This thesis advances egocentric video understanding through multimodal learning, large-scale dataset development, and robust adaptation techniques; it introduces new models, benchmarks, and methods for building scalable, resilient perception systems that operate effectively in real-world, first-person environments.

Overview

Egocentric, or first-person, video offers a powerful medium for capturing and understanding natural human behavior in real-world environments. With the growing availability of wearable cameras and multimodal sensors, there is increasing interest in developing intelligent systems that can process, localize, and interpret activities from this unique perspective.
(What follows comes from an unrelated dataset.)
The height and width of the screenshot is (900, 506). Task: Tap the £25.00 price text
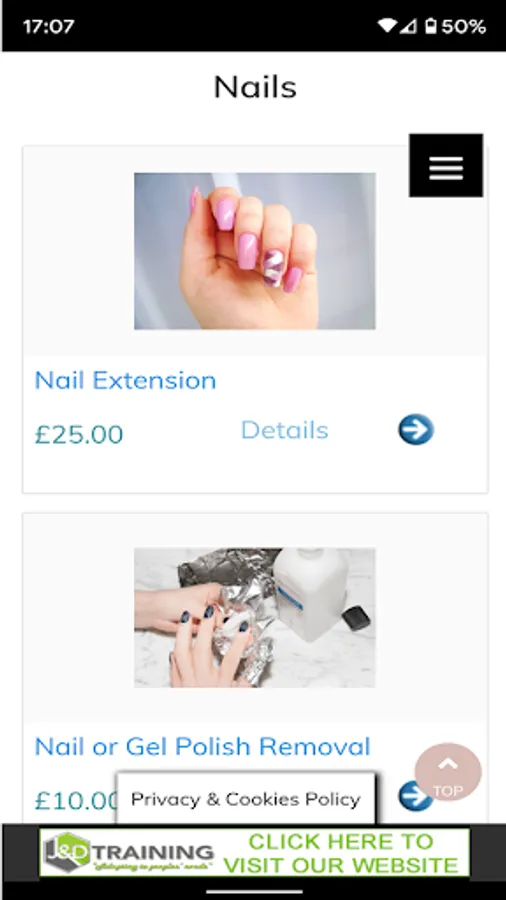click(x=79, y=435)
However, egocentric video understanding presents fundamental challenges: videos are often long and unstructured, captured in diverse and dynamic scenes, and rich in sensory signals that may be noisy, incomplete, or constrained by real-world limitations such as privacy and power.

This thesis explores key problems in egocentric video understanding through the lens of multimodal learning, large-scale dataset curation, and robust modeling techniques for deployment under real-world constraints. It comprises four core contributions. First, we propose OWL, a method that integrates audiovisual temporal context to improve action localization in egocentric video, demonstrating significant performance gains on two large-scale datasets. Second, we document contributions to the creation of two landmark datasets, Ego4D and Ego-Exo4D, that enable scalable benchmarking of first-person perception tasks, including efforts in diverse data collection and energy-efficient activity recognition. Third, we address the practical issue of missing modalities in multimodal learning by introducing the Missing Modality Token (MMT), a transformer-compatible mechanism that allows robust inference even when inputs are partially absent. Finally, we present MiDl, a self-supervised, online test-time adaptation framework that dynamically adapts to modality incompleteness without requiring retraining or labeled data.

Together, these contributions advance the field of egocentric video understanding across both algorithmic and infrastructural dimensions. This work lays the foundation for building perception systems that are not only accurate and multimodally rich, but also scalable, resilient, and ready for deployment in the wild.

Presenters

Brief Biography

Merey Ramazanova is a Ph.D. candidate in computer vision at KAUST, supervised by Professor Bernard Ghanem, with whom she also completed her Master’s degree. Her research focuses on egocentric video understanding, including multimodal modeling, action localization, and test-time adaptation under missing modality conditions. She also completed a research internship at Adobe.